--- BEGIN Source extract ---

Tale telling trees
-- Elusion --
|■||Kristof De Greef||Bass & grunts|
|■||Frederik Van Mieghem||Drums|
|■||Stijn Van Peborgh||Guitars|
Review written by Stijn "Metal Shredder" Daneels.
[METAL SHREDDER REPORTING]
I’ve had my first taste of Elusion in January 2017 when my friends at Hardlife Promotion offered me to review the band’s debut EP “Desert Of Enticement.” A short release which I enjoyed a lot (read my review of that little gem here: http://belgianmetalshredder.be/reviews/61) and the same goes for the release party they threw at JH Asgaard that same month! Now, two and a half years later, Elusion’s back with their first full-length. I’m looking forward to shred this one!
“Singularity” is the first album from the Belgian symphonic metal band Elusion. Formed in 2015 by former Ancient Rites guitarist Domingo Smets. This album is released through Spanish record label Art Gates Records and just like last time Dutch promoter Hard Life Promotion handles the Benelux promo.
If you’ve already listened to Elusion’s earlier EP then the material on “Singularity” will instantly feel familiar. It’s sharp and heavy symphonic metal with plenty of orchestral, folk and Middle-Eastern music elements thrown in as well as some extreme metal touches like black metal (“The Strive”) and groove metal (“Reconciliation Of Opposites”). One thing I love about Elusion’s style is that, unlike many other symphonic metal acts, they don’t try to sound overly bombastic or dramatic. For the most part, this album has a confident and relaxed feel to it, as if Elusion is saying “we know what we’re doing.” As a result, every weapon in Elusion’s varied music arsenal shines on an equally high level. Some songs on “Singularity,” such as opening track “Choices and Chances” and “My War Within” are fast and heavy symphonic tunes taking cues from the likes of Epica while others like “In Eternity” are slow and intimate similar to a classic Nightwish ballad.

--- END Source extract ---

● Task description:
Decide whether each statement agrees with the album review, answering yes or no and quoting the words of the review that settle it.
(a) Elusion was formed in 2015.
(b) "Singularity" is released through a Dutch record label.
(c) The reviewer describes "In Eternity" as fast and heavy.
The material that comes next has no connection to the album review.

--- BEGIN Recorded information ---

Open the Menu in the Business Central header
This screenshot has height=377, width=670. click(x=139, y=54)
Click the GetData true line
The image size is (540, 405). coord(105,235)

--- END Recorded information ---

● The reply:
(a) Yes: "Formed in 2015 by former Ancient Rites guitarist Domingo Smets."
(b) No: "This album is released through Spanish record label Art Gates Records"
(c) No: "others like “In Eternity” are slow and intimate similar to a classic Nightwish ballad."